Actualización sobre el transporte tras recientes inundaciones en el oriente de Cuba

Puente destruido por inundaciones © Facebook / UNICEF Cuba
Puente destruido por inundaciones Foto © Facebook / UNICEF Cuba

El ministro de Transporte, Eduardo Rodríguez Dávila, ofreció en Facebook un balance sobre la situación del sector tras las intensas lluvias que en los últimos días devastaron varias provincias orientales.

Aunque la información oficial detalla medidas puntuales para enfrentar el colapso de caminos, puentes y servicios, el panorama confirma una realidad más profunda: la vulnerabilidad de la infraestructura cubana es resultado de años de abandono y desatención gubernamental.

Rodríguez precisó que en Guantánamo permanecen suspendidas las salidas de Ómnibus Nacionales hacia Baracoa, con conexiones a Camagüey, Santiago de Cuba y La Habana, hasta tanto se pueda reanudar el tránsito en las carreteras.

En Maisí, el transporte también está detenido, y los pasajeros del tren nacional debieron ser trasladados en operaciones intermodales hacia Baracoa y Maisí.

Las lluvias provocaron deslizamientos en el viaducto La Farola, lo que obliga a limitar el tránsito nocturno.

Captura de Facebook / Eduardo Rodríguez Dávila

El puente alternativo de Imías sigue interrumpido y se trabaja en los accesos al puente de Yacabo. Para emergencias, se dispusieron ómnibus escolares y de la Empresa Provincial de Transporte en San Antonio, listos para evacuaciones.

En Santiago de Cuba, se prevé la activación de varios ramales ferroviarios: el ramal 1 ya se habilitó para permitir la entrada de trenes, el ramal Refinería entrará en funcionamiento para el traslado de combustible, y el 2 podría estar listo el 4 de octubre, si llegan los recursos prometidos.

A pesar de ello, las inundaciones mantienen fuera de servicio las áreas tecnológicas de la Empresa de Revisión Técnica Automotor (ERTA).

También se reportan cortes de caminos en Guamá y Baconao, donde la Unidad de Construcciones Militares y la ECOI 55 intentan restablecer el paso.

El ministro insistió en que se trabaja “sin descanso” para restablecer servicios, pero la magnitud de los daños supera la capacidad de respuesta.

Y no es casual: en cada temporal, el oriente del país queda a merced de su frágil infraestructura. Los desastres naturales se convierten en catástrofes sociales no solo por la fuerza de la lluvia, sino por años de problemas acumulados que el gobierno nunca ha resuelto.

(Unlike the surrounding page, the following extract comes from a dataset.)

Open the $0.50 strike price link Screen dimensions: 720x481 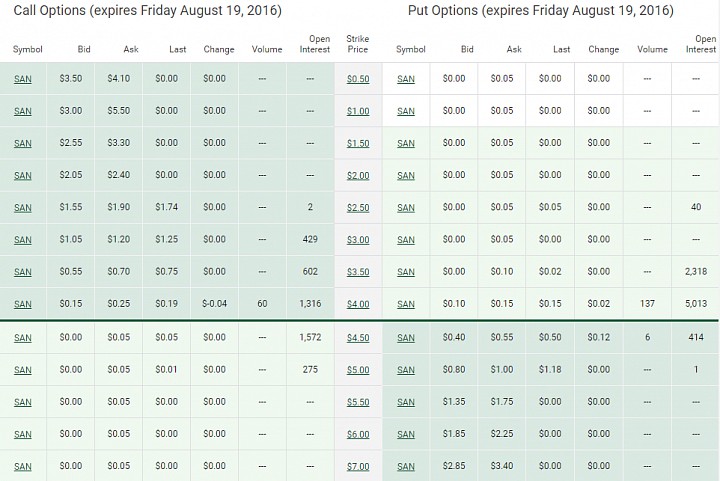[x=358, y=79]
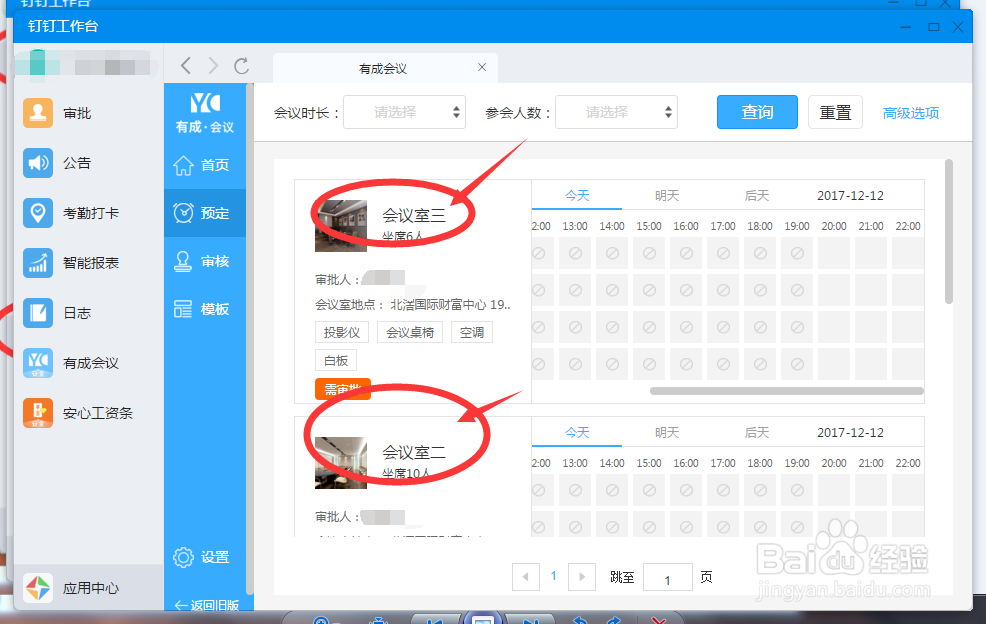
Task: Open the 会议时长 duration dropdown
Action: pos(404,112)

Los reportes locales confirman la gravedad.

En Guantánamo, la crecida de ríos inundó comunidades como Hatibonico, Caimanera y San Antonio del Sur, con acumulados de hasta 657 milímetros en apenas 72 horas.

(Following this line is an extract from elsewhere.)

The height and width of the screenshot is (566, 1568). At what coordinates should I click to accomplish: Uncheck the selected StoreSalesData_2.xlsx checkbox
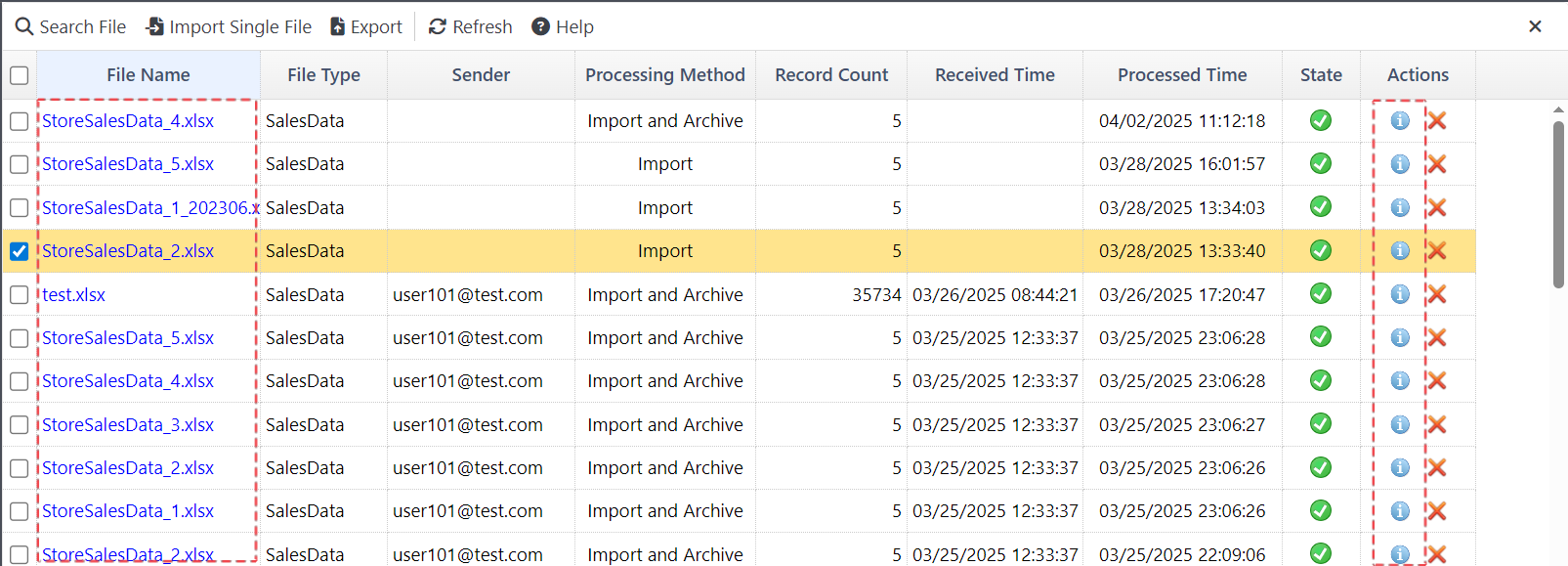tap(20, 251)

Calles y viviendas quedaron bajo el agua y miles de personas fueron evacuadas. La provincia suspendió las clases en todos los niveles.

En Santiago de Cuba, la depresión tropical dejó escenas dramáticas: barrios enteros bajo el agua, derrumbes de viviendas, deslizamientos de tierra y familias atrapadas en casas anegadas.

Vecinos del reparto Antonio Maceo reportaron que el agua llegó hasta el primer piso de los edificios, mientras otros se quejaron de filtraciones incluso en los pisos más altos.

La falta de drenaje, la precariedad de viviendas y el deterioro de las vías convirtieron cada aguacero en una amenaza.

En zonas como el Hoyo de Chicharrones y Perucho Figueredo, los deslizamientos arrasaron casas y mantuvieron en vilo a comunidades enteras. Comercios, restaurantes y calles como la Alameda y la Avenida Jesús Menéndez quedaron inundados.

Los testimonios desde las provincias reflejan un patrón repetido: cada fenómeno meteorológico desnuda la incapacidad del Estado para mantener y proteger la infraestructura básica.

El transporte, esencial para evacuar, abastecer y socorrer, se colapsa junto con los puentes, caminos y líneas férreas.

Aunque las autoridades repiten que “se trabaja en el restablecimiento”, lo cierto es que la población paga las consecuencias de años de abandono.

La crisis de transporte en el oriente tras las inundaciones no es un accidente aislado: es la consecuencia directa de un país que se hunde en cada tormenta porque el gobierno nunca resolvió los problemas cuando debía.